• _YOUR OBJECTIVE_: Convert the records into a Markdown table with the columns Row and Text, starting with the line that contains "Task: Click the Ticket" and going on through the line that contains "The height and width of the screenshot is (723, 1288).", numbering each row and omitting blank lines. Leave the pictures out of the table.

• _PROVIDED RECORDS_:
(begin)
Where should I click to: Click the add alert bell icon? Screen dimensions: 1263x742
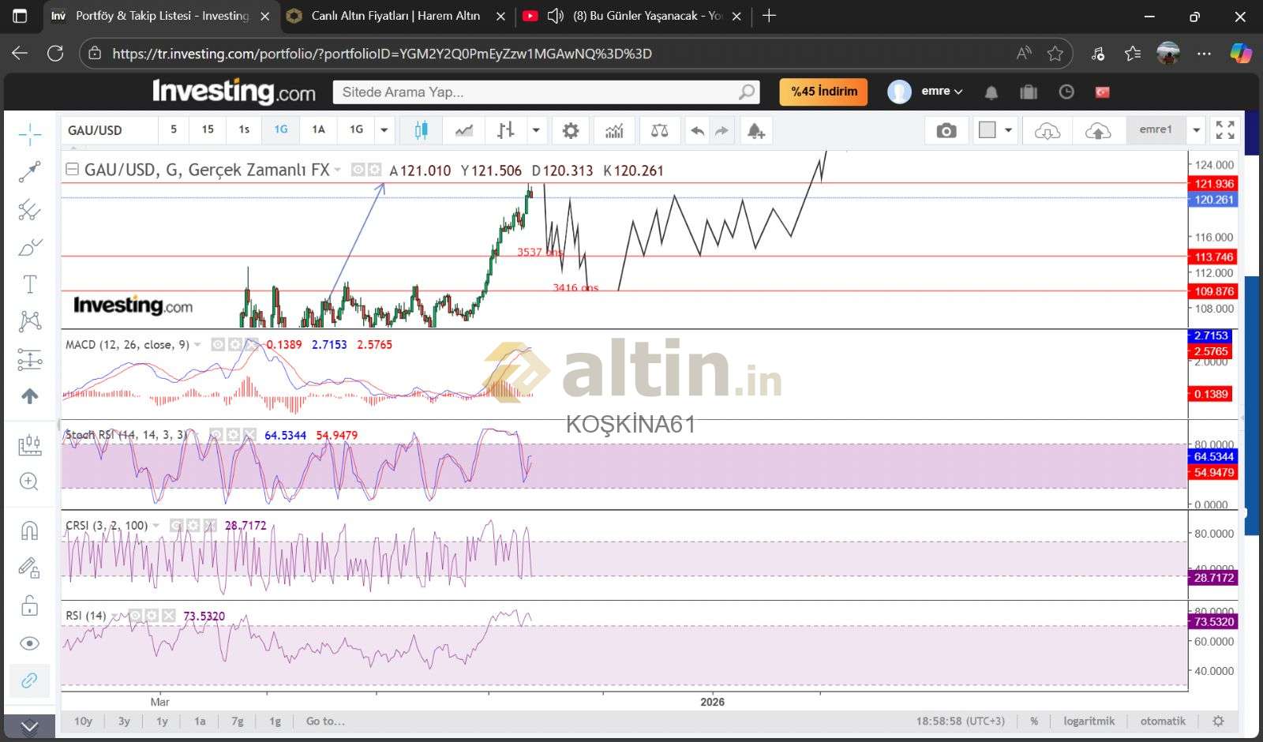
(end)
(begin)
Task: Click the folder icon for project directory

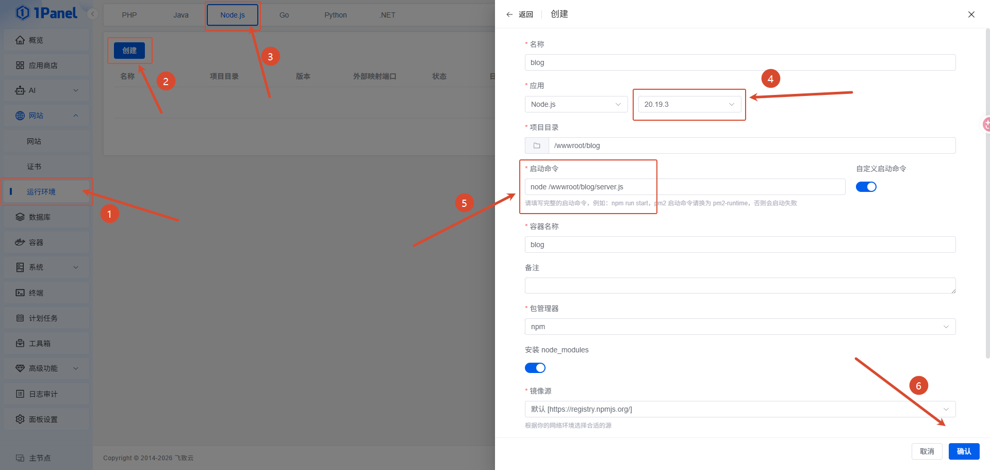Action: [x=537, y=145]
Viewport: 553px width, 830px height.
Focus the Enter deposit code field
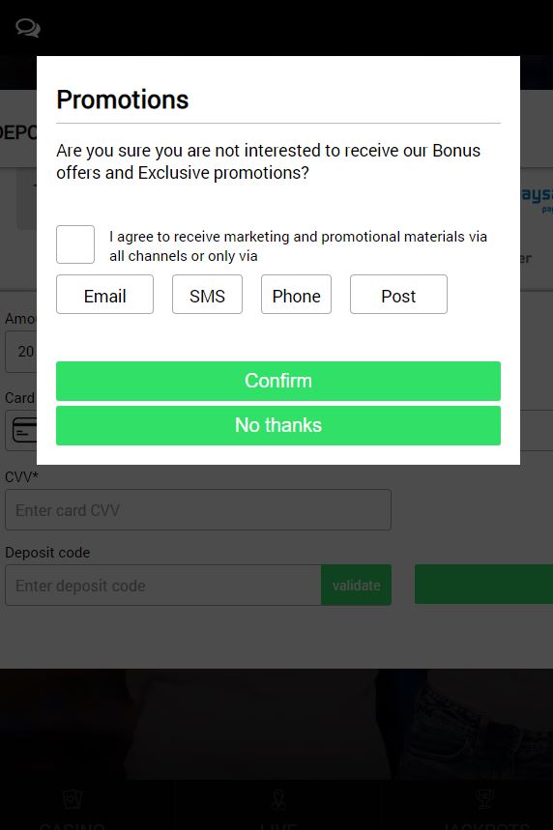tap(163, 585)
(end)
(begin)
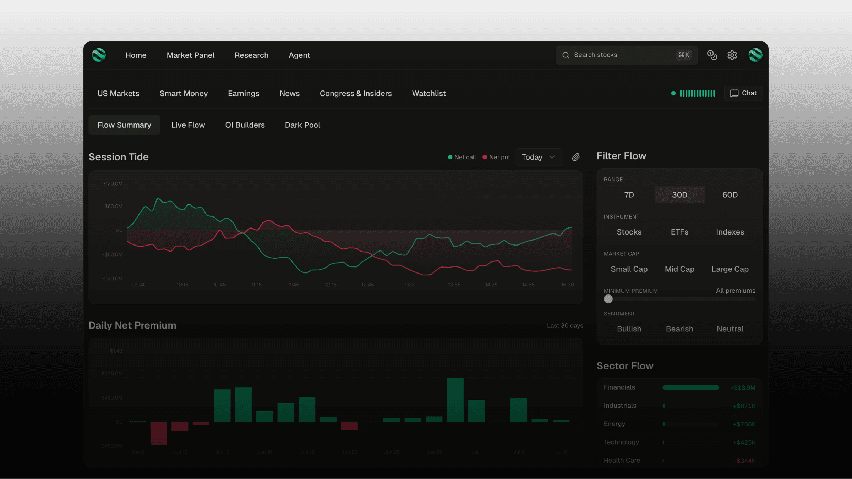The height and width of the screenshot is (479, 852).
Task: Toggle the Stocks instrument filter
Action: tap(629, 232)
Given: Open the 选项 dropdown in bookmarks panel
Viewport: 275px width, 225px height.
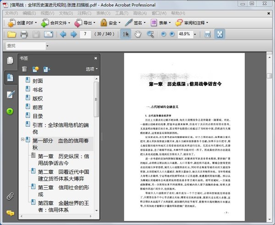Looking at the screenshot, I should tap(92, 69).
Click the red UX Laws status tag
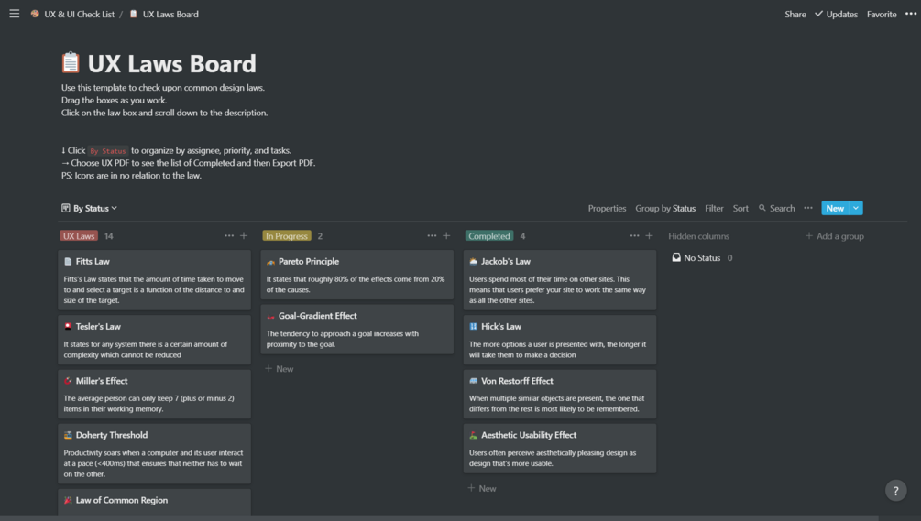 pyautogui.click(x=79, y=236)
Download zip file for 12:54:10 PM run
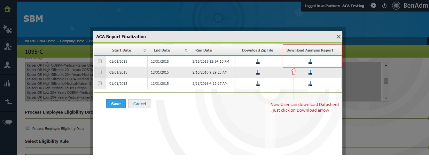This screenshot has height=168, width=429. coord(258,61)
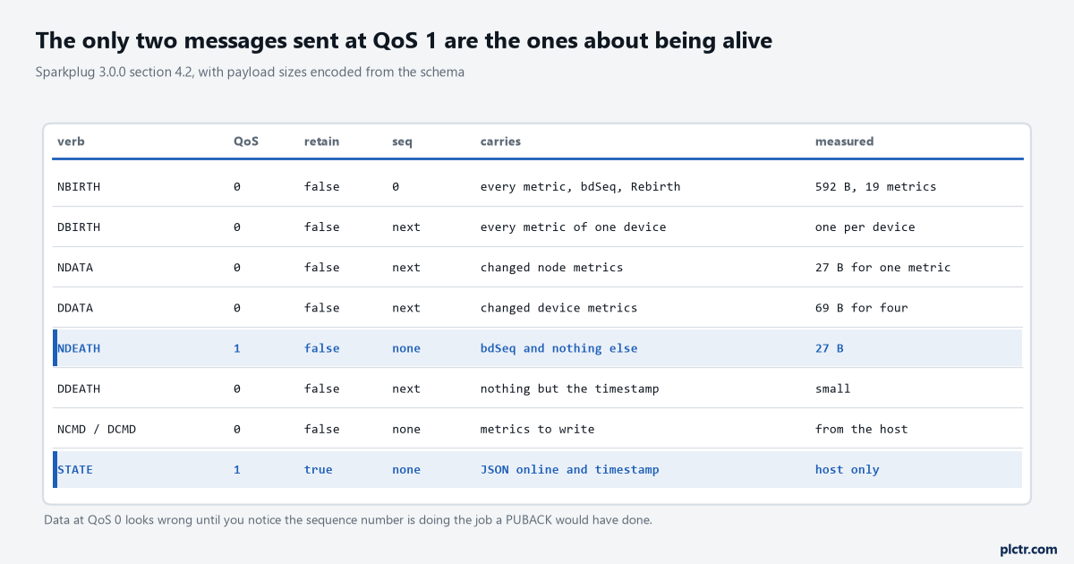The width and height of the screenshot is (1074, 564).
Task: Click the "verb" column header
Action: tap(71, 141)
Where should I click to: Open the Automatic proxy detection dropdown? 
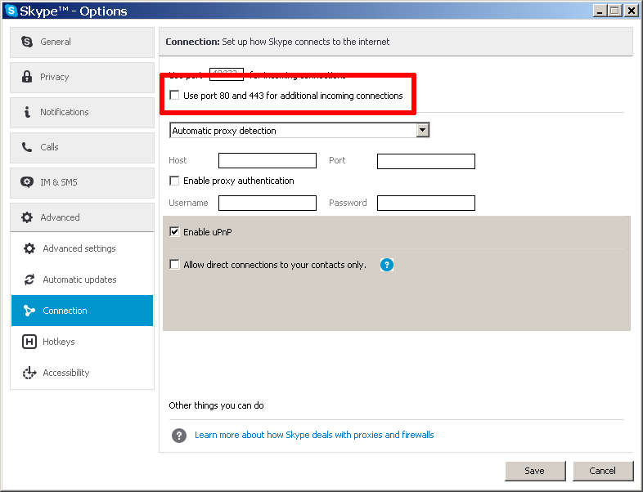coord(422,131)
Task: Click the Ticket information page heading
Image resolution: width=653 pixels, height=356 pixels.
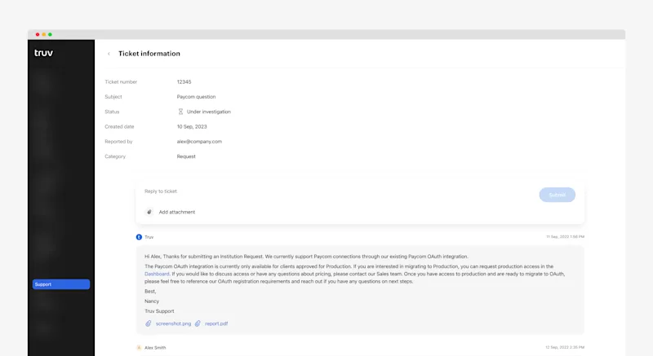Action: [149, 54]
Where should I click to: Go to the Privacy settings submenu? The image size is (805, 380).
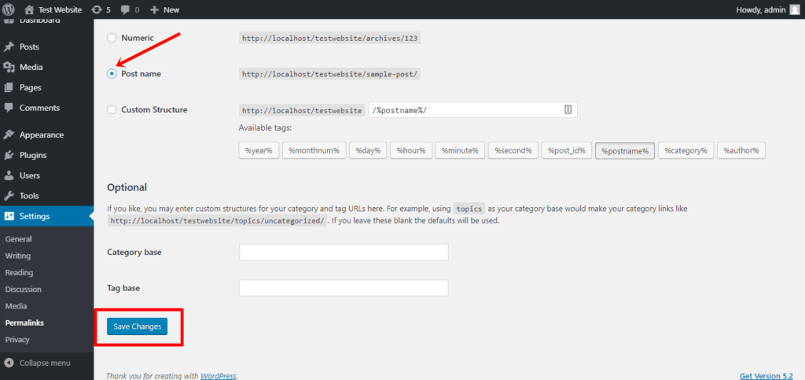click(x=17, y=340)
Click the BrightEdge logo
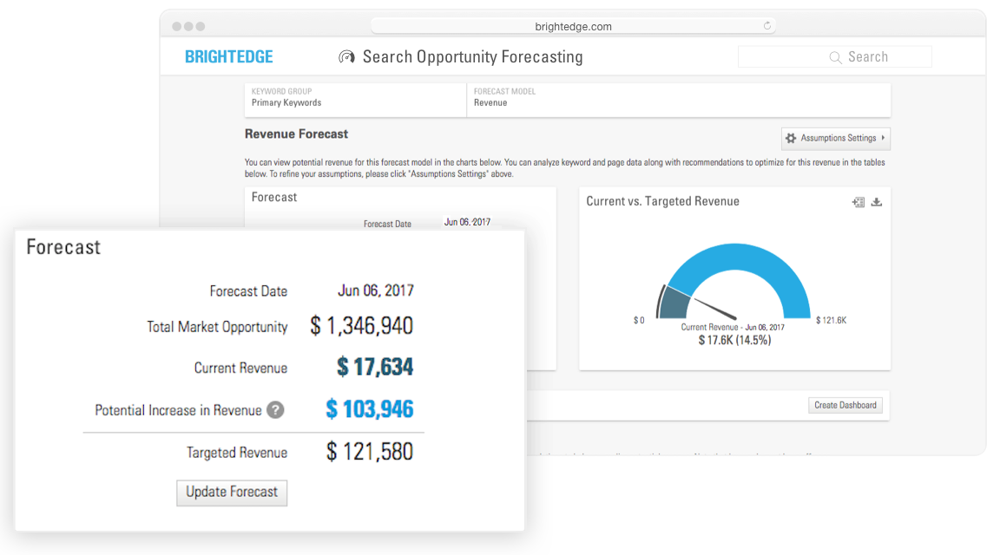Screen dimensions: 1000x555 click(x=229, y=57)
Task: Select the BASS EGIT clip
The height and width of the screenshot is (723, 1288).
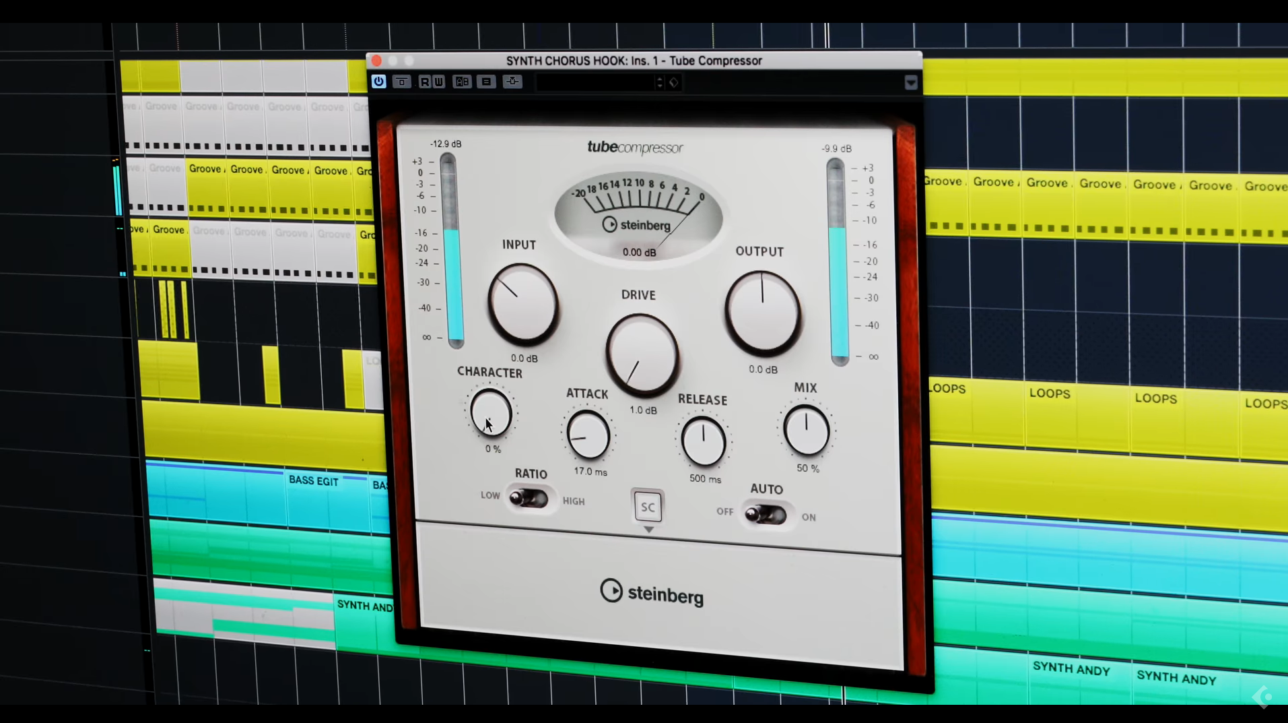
(end)
• _SOLUTION BELOW_:
| Row | Text |
|---|---|
| 1 | Task: Click the Ticket information page heading |
| 2 | Image resolution: width=653 pixels, height=356 pixels. |
| 3 | Action: [149, 54] |
| 4 | Where should I click to: Go to the Privacy settings submenu? The image size is (805, 380). |
| 5 | click(x=17, y=340) |
| 6 | Click the BrightEdge logo |
| 7 | Screen dimensions: 1000x555 click(x=229, y=57) |
| 8 | Task: Select the BASS EGIT clip |
| 9 | The height and width of the screenshot is (723, 1288). |